▸ **Excerpt**
‘Natural’ searching of database-sourced websites

 

Database-sourced websites provide powerful facilities for searching according to complex criteria. However, generalised keyword-style searches – Google-style – are not straightforward to implement.

SQL queries which are used to interrogate a database operate in quite a different way from website search engines.

These notes set out a method for implementing such general keyword-search facilities in database-sourced websites.

(Note: to make sense of the following, you will probably need reasonable familiarity with SQL queries and regular expressions).

The problem

  1. SQL queries facilitate general substring searches, but not ‘whole word’ searches
  2. Multiple-word searches across different fields are difficult

‘Whole word’ searching

SQL select statements allow substring searches along the lines
    Select * From tbl Where fld Like '*salt*'.
However, if users were looking for references to salt and this returned results referring to, say, psalter, users might be a little surprised, not to say confused.

▸ **Supplied material**
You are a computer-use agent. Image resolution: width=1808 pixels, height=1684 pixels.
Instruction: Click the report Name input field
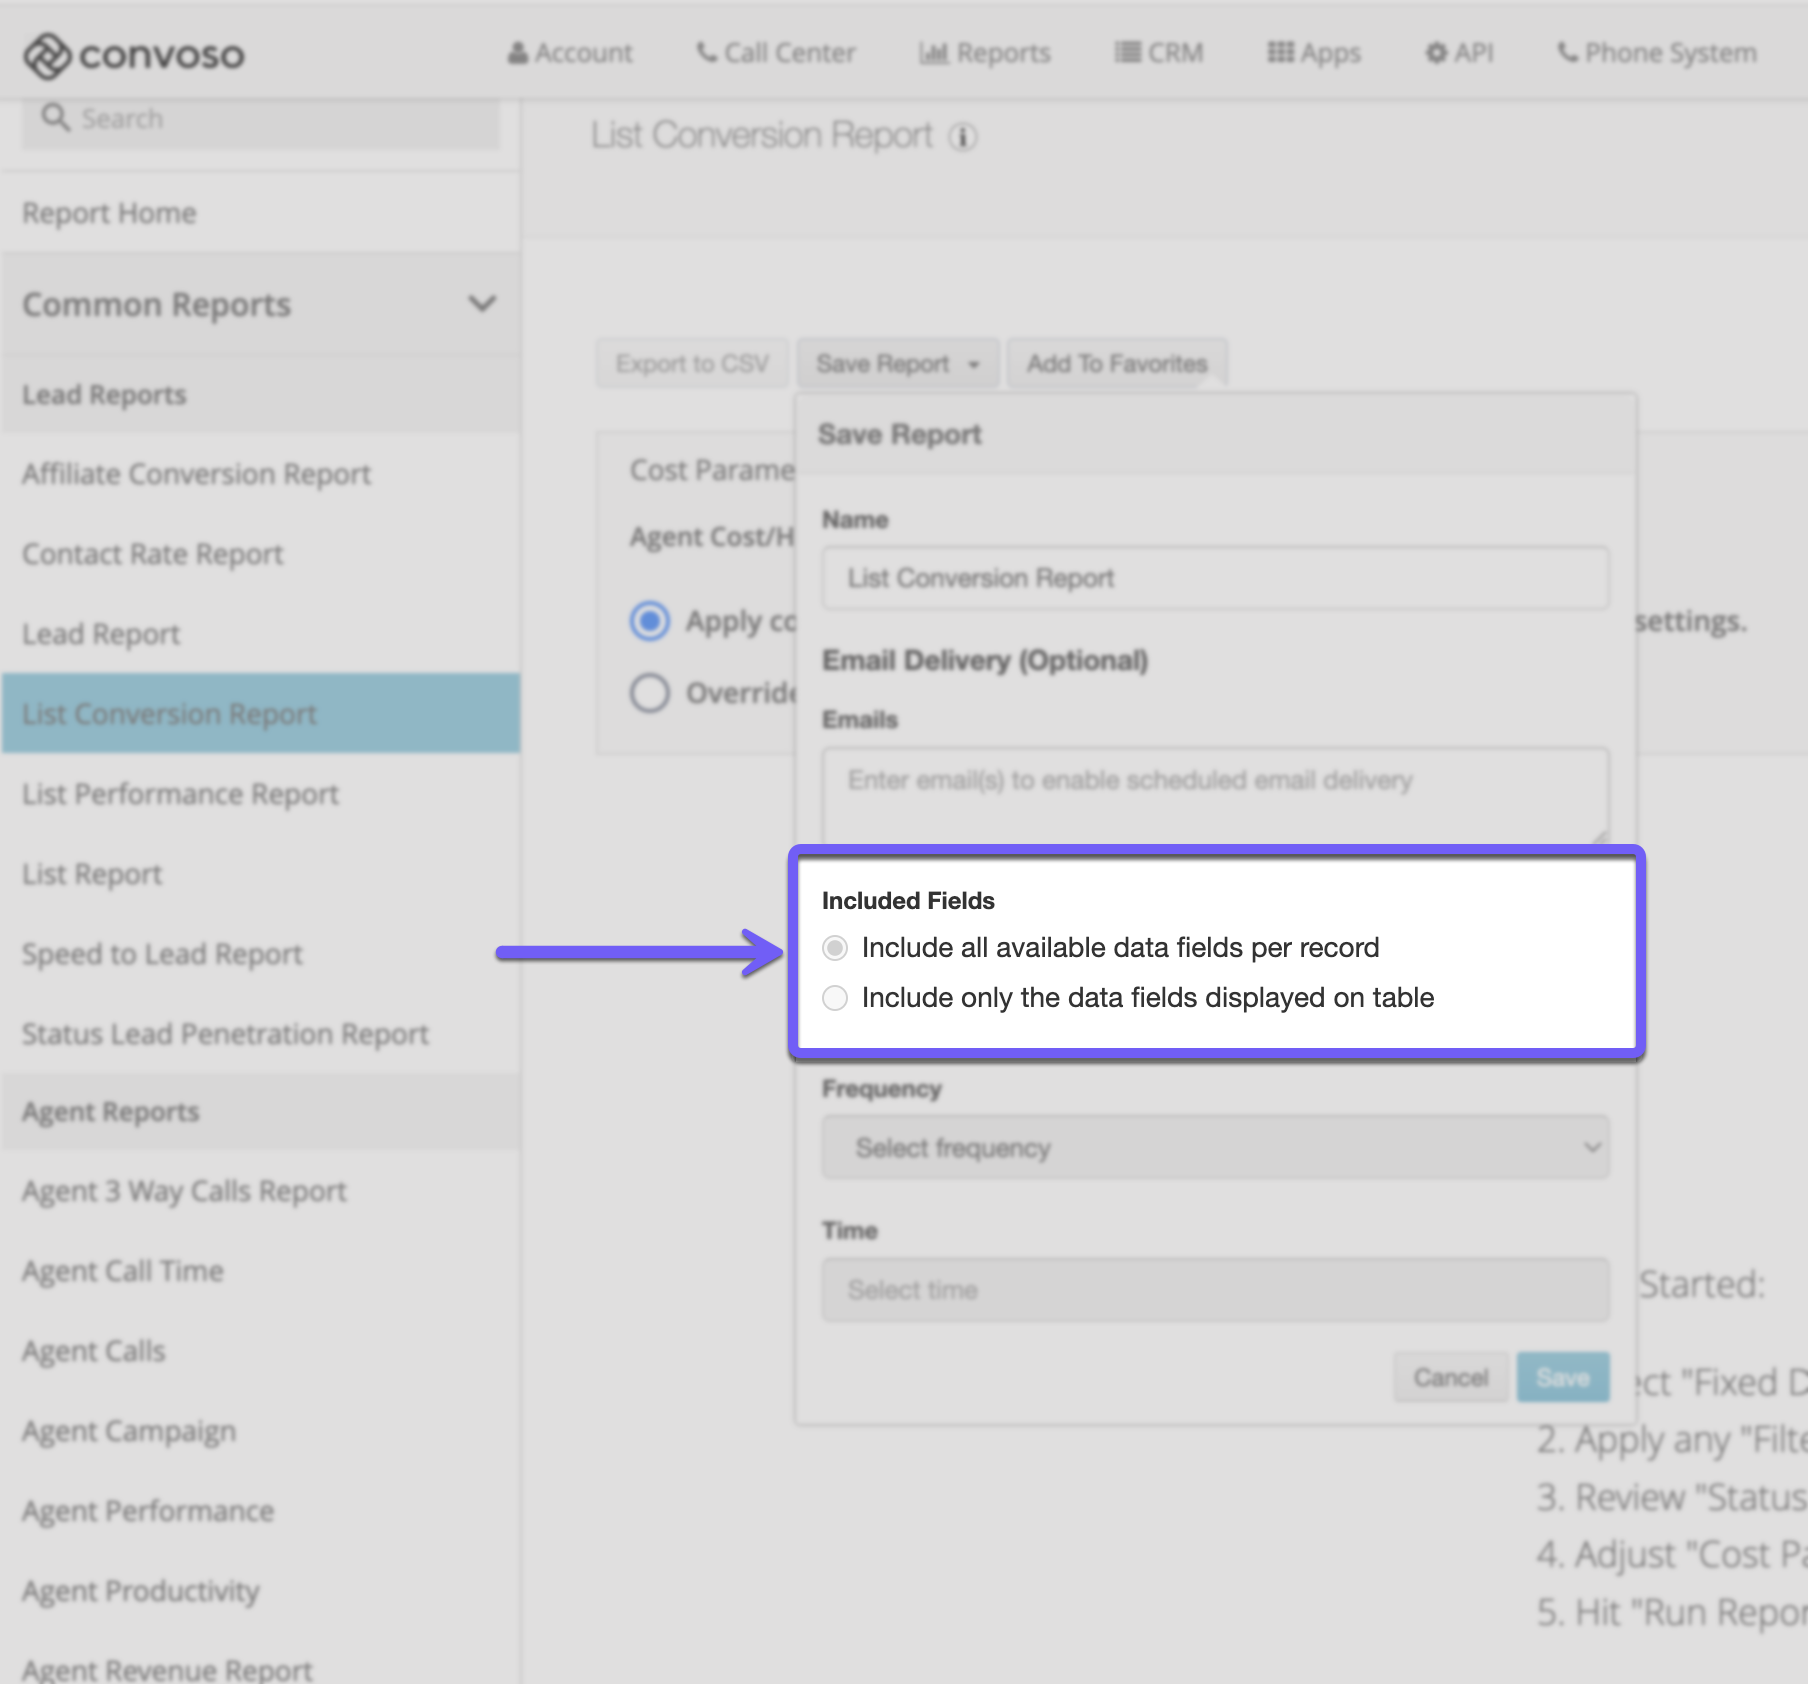[x=1215, y=578]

▸ **Requests**
A. List every distinct hyphenated word in the article on database-sourced websites, giving each only once and ignoring capitalization.
B. Quote the article on database-sourced websites from "1. SQL queries" up to and including "to say confused.".
The lines have no connection to the article.

▸ **Answers for this exercise**
A. database-sourced, keyword-style, Google-style, keyword-search, Multiple-word

B.
1. SQL queries facilitate general substring searches, but not ‘whole word’ searches
  2. Multiple-word searches across different fields are difficult

‘Whole word’ searching

SQL select statements allow substring searches along the lines
    Select * From tbl Where fld Like '*salt*'.
However, if users were looking for references to salt and this returned results referring to, say, psalter, users might be a little surprised, not to say confused.